─── AVAILABLE DATA ───
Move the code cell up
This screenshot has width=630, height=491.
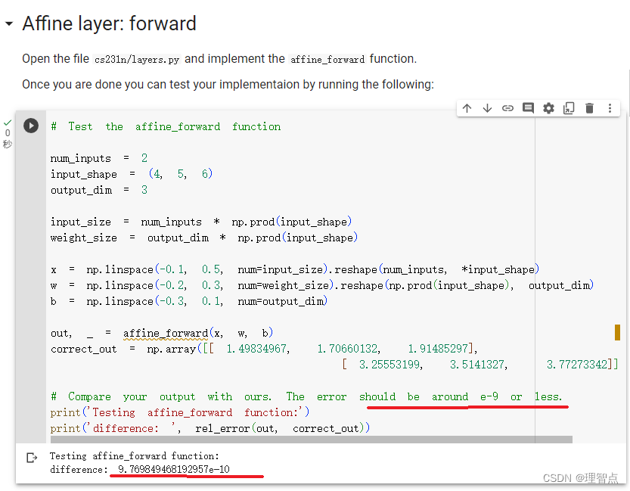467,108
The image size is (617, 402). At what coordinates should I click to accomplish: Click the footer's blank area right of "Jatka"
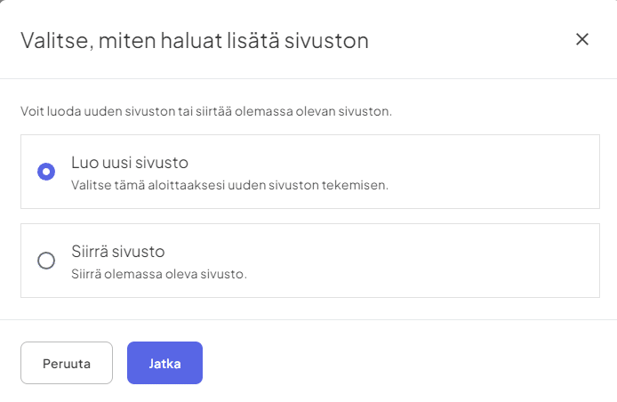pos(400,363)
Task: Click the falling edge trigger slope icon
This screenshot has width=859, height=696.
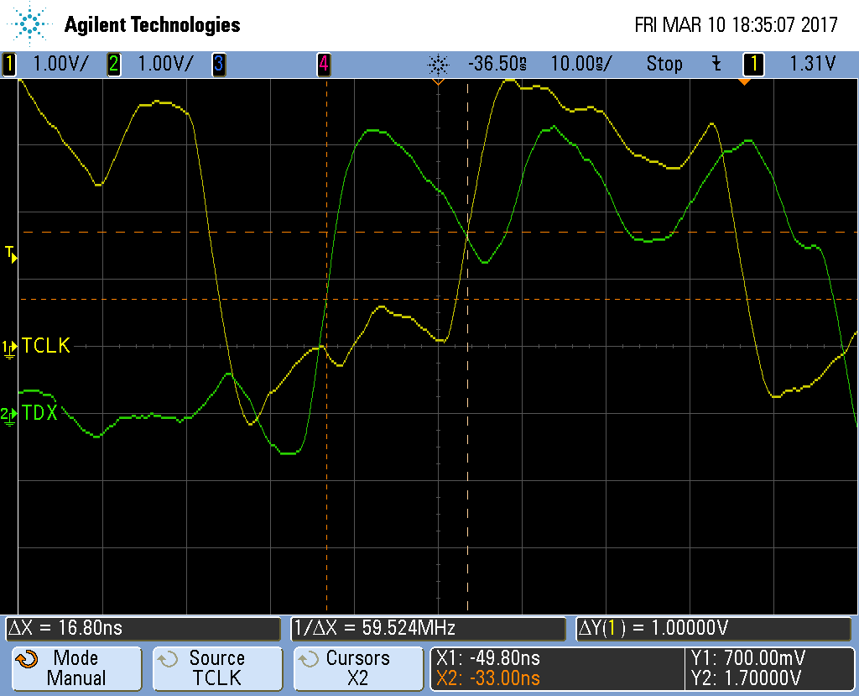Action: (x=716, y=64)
───
─── AVAILABLE DATA ───
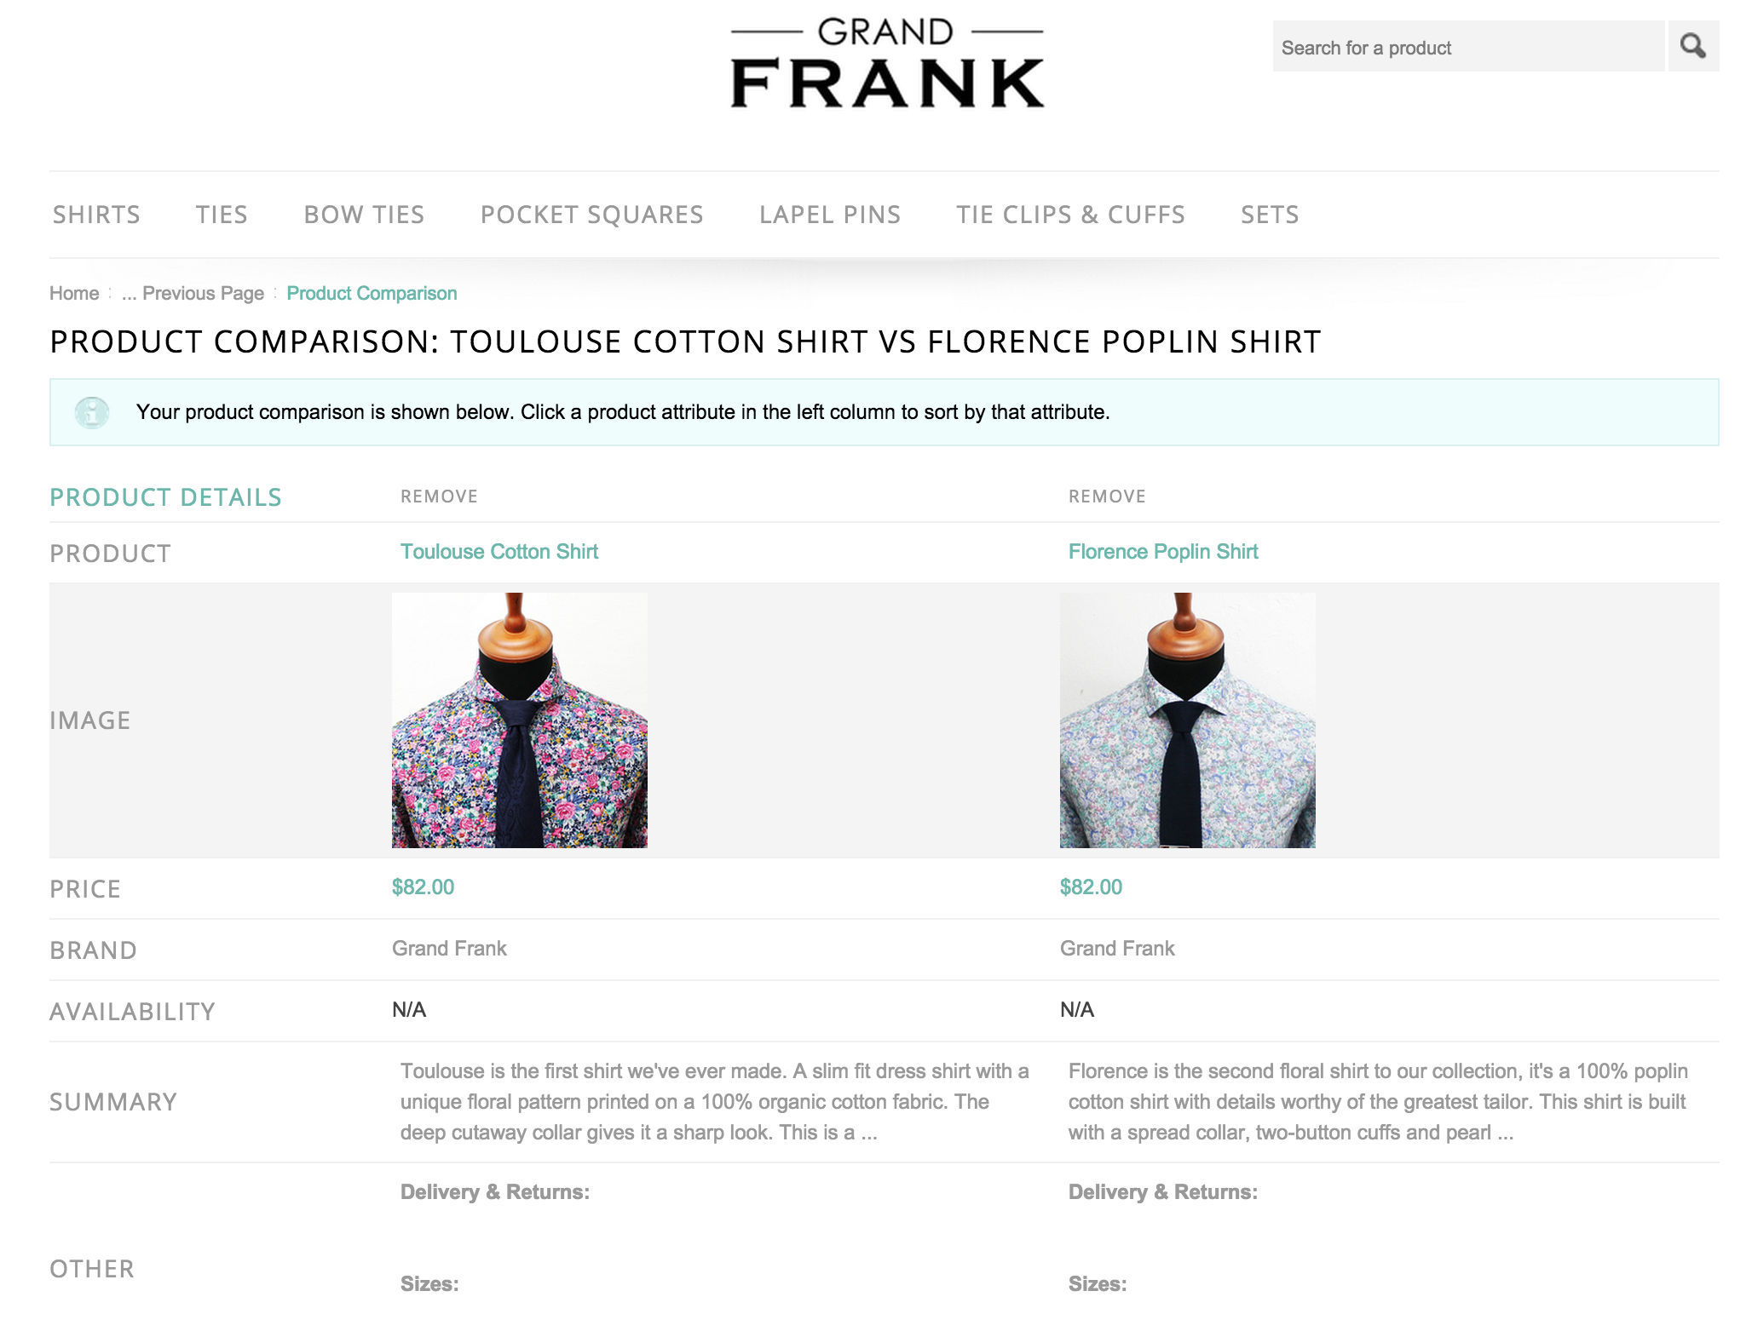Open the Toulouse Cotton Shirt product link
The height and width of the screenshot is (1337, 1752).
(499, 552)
───
**WHAT THE TASK ASKS:**
Nothing but the lines above from the one that has "Move the code cell up" down to the one that has "Task: Click the" belongs in the answer, copied exactly, without pictures.

**ANSWER:**
Move the code cell up
This screenshot has width=630, height=491.
467,108
The image size is (617, 402). At what coordinates should I click to accomplish: Click the footer's blank area right of "Jatka"
pos(400,363)
Task: Click the falling edge trigger slope icon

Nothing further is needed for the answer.